5. Use [ConvertFrom-CIPolicy](/powershell/module/configci/convertfrom-cipolicy) to convert the new WDAC policy to binary format:
```powershell
$EnforcedPolicyBinary = $env:USERPROFILE+"\Desktop\"+$EnforcedPolicyName+"_"+$EnforcedPolicyID+".xml"
ConvertFrom-CIPolicy $EnforcedPolicyXML $EnforcedPolicyBinary
```
`ConvertFrom-CIPolicy $EnforcedCIPolicy $CIPolicyBin`
## Make copies of any needed **supplemental** policies to use with the enforced base policy
Now that this policy is in enforced mode, you can deploy it to your test computers. Rename the policy to SIPolicy.p7b and copy it to C:\\Windows\\System32\\CodeIntegrity for testing, or deploy the policy through Group Policy by following the instructions in [Deploy and manage Windows Defender Application Control with Group Policy](deploy-windows-defender-application-control-policies-using-group-policy.md). You can also use other client management software to deploy and manage the policy.

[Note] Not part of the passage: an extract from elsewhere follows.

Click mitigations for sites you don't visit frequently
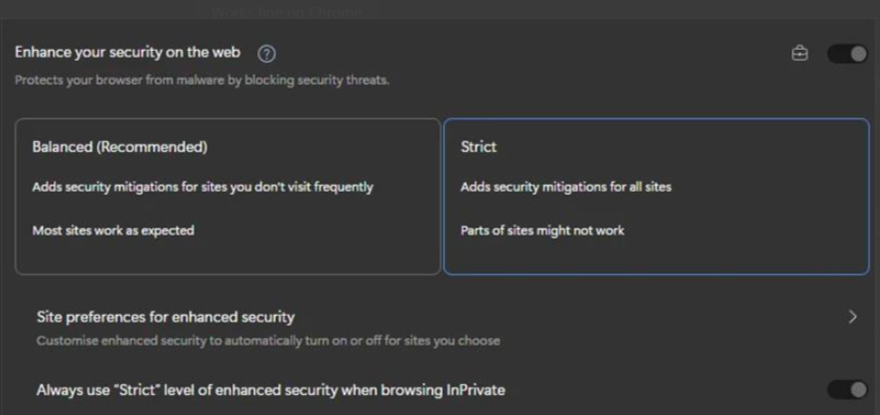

Since the enforced policy was given a unique PolicyID in the previous procedure, you need to duplicate any needed supplemental policies to use with the enforced policy. Supplemental policies always inherit the Audit or Enforcement mode from the base policy they modify. If you didn't reset the enforcement base policy's PolicyID, you can skip this procedure.
1. Initialize the variables that will be used and create a copy of the current supplemental policy. Some variables and files from the previous procedure will also be used.
```powershell
$SupplementalPolicyName = "Lamna_Supplemental1"

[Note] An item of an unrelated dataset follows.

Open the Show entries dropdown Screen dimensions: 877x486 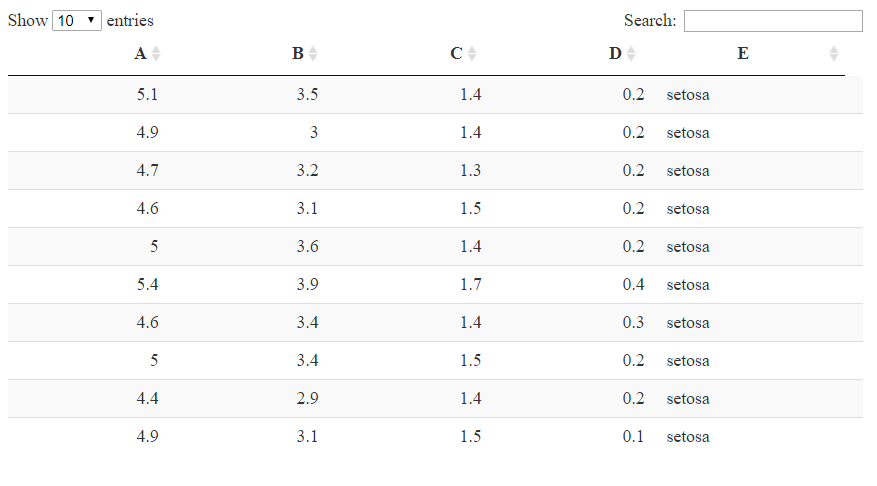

$CurrentSupplementalPolicy = $env:USERPROFILE+"\Desktop\"+$SupplementalPolicyName+"_Audit.xml"
$EnforcedSupplementalPolicy = $env:USERPROFILE+"\Desktop\"+$SupplementalPolicyName+"_Enforced.xml"
```
2. Use [Set-CIPolicyIdInfo](/powershell/module/configci/set-cipolicyidinfo) to give the new supplemental policy a unique ID and descriptive name, and change which base policy to supplement.
```powershell
$SupplementalPolicyID = Set-CIPolicyIdInfo -FilePath $EnforcedSupplementalPolicy -PolicyName $SupplementalPolicyName -SupplementsBasePolicyID $EnforcedPolicyID -BasePolicyToSupplementPath $EnforcedPolicyXML -ResetPolicyID
$SupplementalPolicyID = $SupplementalPolicyID.Substring(11)
```
> [!NOTE]
> If Set-CIPolicyIdInfo does not output the new PolicyID value on your Windows 10 version, you will need to obtain the *PolicyId* value from the XML directly.

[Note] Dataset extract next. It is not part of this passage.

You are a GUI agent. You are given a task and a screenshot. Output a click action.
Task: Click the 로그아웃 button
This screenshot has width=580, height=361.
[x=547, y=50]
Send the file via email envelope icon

3. Use [ConvertFrom-CIPolicy](/powershell/module/configci/convertfrom-cipolicy) to convert the new WDAC supplemental policy to binary:
```powershell
$EnforcedSuppPolicyBinary = $env:USERPROFILE+"\Desktop\"+$SupplementalPolicyName+"_"+$SupplementalPolicyID+".xml"
ConvertFrom-CIPolicy $EnforcedSupplementalPolicy $EnforcedSuppPolicyBinary
```
## Deploy your enforced policy and supplemental policies
Now that your base policy is in enforced mode, you can begin to deploy it to your managed endpoints. For information about deploying policies, see [Deploying Windows Defender Application Control (WDAC) policies](windows-defender-application-control-deployment-guide.md).